Kozelsk

Kozelsk (Russian Козельск ) is a city in Kaluga Oblast (Russia) with 18,245 inhabitants (as of October 14, 2010 ).

Geography

The city is located about 70 km southwest of Kaluga Oblasthauptstadt on the left bank of the Schisdra, a left tributary of the opening into the Volga River Oka.

Kozelsk is the administrative center of the homonymous Rajons.

History

The town was founded in place of an old Wjatitschensiedlung and first mentioned in 1146 as well as 1154 as Koslesk Koselesk. 1238, the city defended bitterly for seven weeks against the troops of Batu Khan, before it was captured and destroyed.

In the second half of the 14th century and from 1445 to 1494 Kozelsk belonged to the Grand Duchy of Lithuania from 1494 to the final Grand Duchy of Moscow. Heyday of the city were the 16th and 17th centuries; until the 19th century led to the important trade route between central Russia and Ukraine through the city.

1776 the modern city law as an administrative center of a circle ( Ujesds ) was awarded.

During World War II Kozelsk was occupied on 8 October 1941 by the German Wehrmacht and recaptured on 28 December 1941 by the Western Front of the Red Army in the Kaluga operation.

Demographics

Note: Census data (1926 rounded)

Culture and sights

In the town are the cathedral from 1777, the Annunciation Church ( Благовещенская церковь / Blagoveshchenskaya Tserkov ) in 1810 and received a number of stone merchant houses from the 19th century.

Three kilometers from Kozelsk is located on the opposite, right bank of the Schisdra the Russian Orthodox monastery Optina Pustyn, named after the robbers Opta, which according to tradition here in the 15th century as Macarius (Russian Makari ) founded a hermitage. Under its official name Saint - Mary Temple catchment Monastery ( Свято - Введенский монастырь / Swjato - Vvedenski monastyr ) experienced the former hermitage in the late 18th century, a revival and developed in the 19th century one of the most important religious- philosophical and - cultural centers of Russia. After the October Revolution in 1917, the monastery was closed in 1987 returned to the Russian Orthodox Church and reopened.

On the territory of the monastery of the Dormition Temple catchment Cathedral are ( Введенский собор / Vvedenski Sobor ) from 1750 to 1771, the Church of the Icon of Our Lady of Kazan, short Kazan Church ( Казанская церковь / Kazanskaya Tserkov ) from 1805 to 1811, the church Mary of Egypt ( церковь Марии Египетской / Tserkov Marii Jegipetskoi ) of 1858, the 40 meter high bell tower of the icon of Our Lady of Vladimir, shortly Vladimir bell tower ( Владимирская колокольня / Wladimirskaja kolokolnja ) from 1801 to 1804 as well as the wooden church of John the Baptist ( церковь Иоанна Предтечи / Tserkov Ioanna Predtechi ) of 1822.

In the surviving residential buildings from the 19th century, a number of important Russian writer was a guest, as Nikolai Gogol, Fyodor Dostoyevsky and Leo Tolstoy. Impressions of their visits to the Optina Pustyn and from projections of them monks can be found in their works again, so the figure of the Elder Zosima in Dostoyevsky's novel The Brothers Karamazov (1878-1880) after the monk Amwrossi (1812-1891; 1987 Ambrose of Optina, Russian Amwrossi Optinski canonized ) or Tolstoy's father Sergius Powest (1899 ).

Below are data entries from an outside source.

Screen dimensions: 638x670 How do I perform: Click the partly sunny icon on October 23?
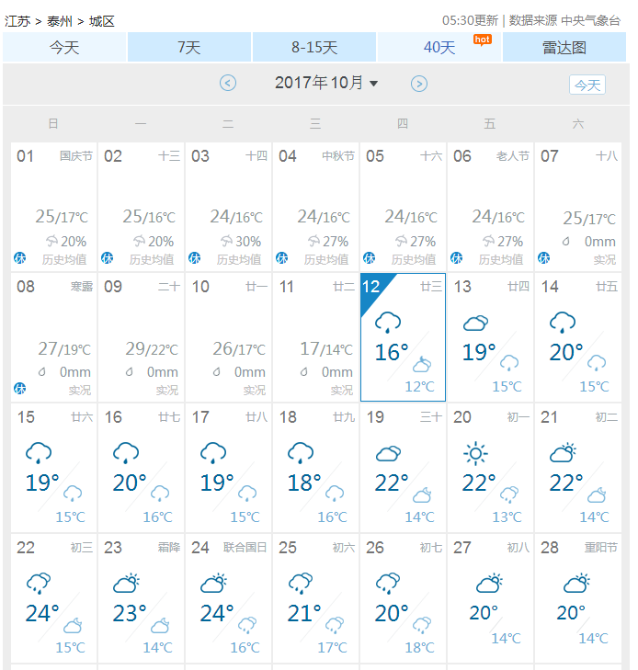[127, 583]
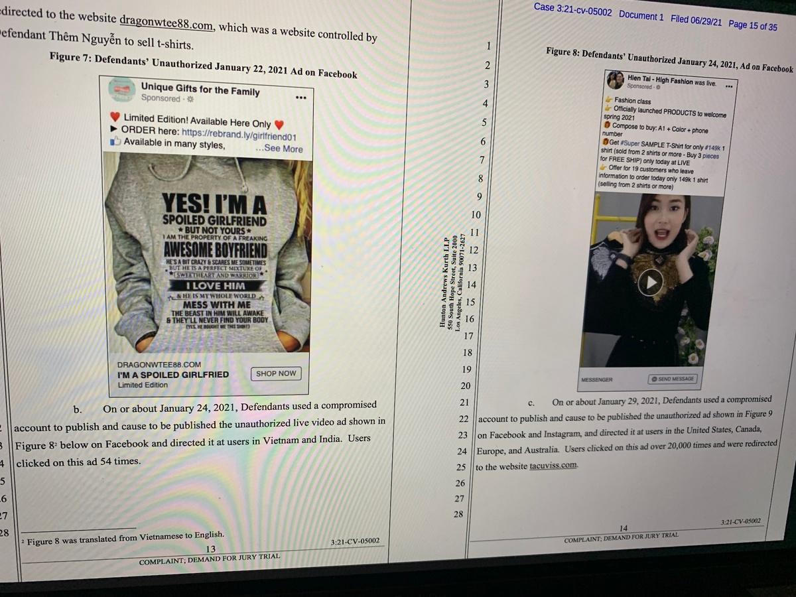This screenshot has height=597, width=796.
Task: Click Unique Gifts for the Family page name
Action: (200, 90)
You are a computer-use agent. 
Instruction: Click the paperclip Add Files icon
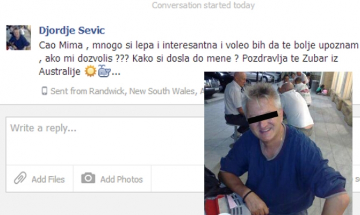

Kozelsk has a local history museum focusing on the history of the monastery Optina pustyn and the Forest Museum " Lesnyje Istoki ".

15 km south is located in the village Wolkonskoje the former country residence of the royal family Wolkonski.

Economy and infrastructure

In Kozelsk there is a factory for automobile body parts and operations of the building materials industry and the food industry.

The town lies on the railway line opened in 1899 Smolensk Sukhinichi - Chaplygin (eastern section since the 1990s out of service ), branches off a 1941 route opened to Tula from the east of the city.

After Kozelsk the regional road R94 from Peremyshl leads ( there following the R92 to Kaluga ).